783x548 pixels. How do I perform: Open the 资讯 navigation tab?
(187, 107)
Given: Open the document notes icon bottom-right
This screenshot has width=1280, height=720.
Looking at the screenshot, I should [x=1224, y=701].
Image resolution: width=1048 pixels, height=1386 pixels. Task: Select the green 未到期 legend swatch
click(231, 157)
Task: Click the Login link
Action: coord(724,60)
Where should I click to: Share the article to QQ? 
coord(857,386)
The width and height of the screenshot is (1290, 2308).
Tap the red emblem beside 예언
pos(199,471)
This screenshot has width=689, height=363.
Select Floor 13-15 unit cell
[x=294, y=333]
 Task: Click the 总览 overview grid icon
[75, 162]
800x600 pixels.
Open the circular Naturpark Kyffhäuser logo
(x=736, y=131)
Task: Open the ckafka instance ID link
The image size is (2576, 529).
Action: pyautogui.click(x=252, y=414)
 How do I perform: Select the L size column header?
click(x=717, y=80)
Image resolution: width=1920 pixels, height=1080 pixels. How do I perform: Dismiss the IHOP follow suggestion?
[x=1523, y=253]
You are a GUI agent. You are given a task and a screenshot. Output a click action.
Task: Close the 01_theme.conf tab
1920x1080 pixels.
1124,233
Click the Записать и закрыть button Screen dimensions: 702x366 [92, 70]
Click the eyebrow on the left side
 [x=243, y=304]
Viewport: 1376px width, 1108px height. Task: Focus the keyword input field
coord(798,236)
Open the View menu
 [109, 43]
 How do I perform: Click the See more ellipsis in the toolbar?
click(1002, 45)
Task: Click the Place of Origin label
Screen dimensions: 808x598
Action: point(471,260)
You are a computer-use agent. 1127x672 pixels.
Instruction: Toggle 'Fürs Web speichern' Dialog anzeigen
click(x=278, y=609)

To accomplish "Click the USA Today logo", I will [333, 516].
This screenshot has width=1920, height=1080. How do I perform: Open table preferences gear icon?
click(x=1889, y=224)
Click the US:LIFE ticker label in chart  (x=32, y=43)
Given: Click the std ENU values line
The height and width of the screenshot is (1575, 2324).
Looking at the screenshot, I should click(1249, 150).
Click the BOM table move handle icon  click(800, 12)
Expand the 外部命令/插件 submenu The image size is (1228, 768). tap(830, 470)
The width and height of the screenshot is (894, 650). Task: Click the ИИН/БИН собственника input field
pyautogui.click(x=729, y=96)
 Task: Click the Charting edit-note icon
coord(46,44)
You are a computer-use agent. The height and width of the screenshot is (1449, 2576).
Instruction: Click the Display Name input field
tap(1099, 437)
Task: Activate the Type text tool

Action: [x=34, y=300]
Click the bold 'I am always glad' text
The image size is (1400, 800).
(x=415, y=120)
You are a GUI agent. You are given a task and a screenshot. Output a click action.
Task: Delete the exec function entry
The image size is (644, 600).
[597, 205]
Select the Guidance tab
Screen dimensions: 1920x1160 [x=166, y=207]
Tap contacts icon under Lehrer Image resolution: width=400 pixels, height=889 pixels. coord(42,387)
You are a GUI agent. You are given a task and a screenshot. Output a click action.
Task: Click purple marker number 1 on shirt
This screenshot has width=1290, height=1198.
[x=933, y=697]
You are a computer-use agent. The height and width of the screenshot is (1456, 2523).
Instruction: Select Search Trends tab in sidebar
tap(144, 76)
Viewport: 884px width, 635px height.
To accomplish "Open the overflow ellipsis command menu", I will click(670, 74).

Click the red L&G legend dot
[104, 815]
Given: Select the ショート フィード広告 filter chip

********************

**TASK DESCRIPTION:**
Please copy the records above verbatim, from the line containing "This screenshot has width=1920, height=1080." through the line containing "(x=415, y=120)", with both of those lines included.

**REPLY:**
This screenshot has width=1920, height=1080. How do I perform: Open table preferences gear icon?
click(x=1889, y=224)
Click the US:LIFE ticker label in chart  (x=32, y=43)
Given: Click the std ENU values line
The height and width of the screenshot is (1575, 2324).
Looking at the screenshot, I should click(1249, 150).
Click the BOM table move handle icon  click(800, 12)
Expand the 外部命令/插件 submenu The image size is (1228, 768). tap(830, 470)
The width and height of the screenshot is (894, 650). Task: Click the ИИН/БИН собственника input field
pyautogui.click(x=729, y=96)
 Task: Click the Charting edit-note icon
coord(46,44)
You are a computer-use agent. The height and width of the screenshot is (1449, 2576).
Instruction: Click the Display Name input field
tap(1099, 437)
Task: Activate the Type text tool

Action: [x=34, y=300]
Click the bold 'I am always glad' text
The image size is (1400, 800).
(x=415, y=120)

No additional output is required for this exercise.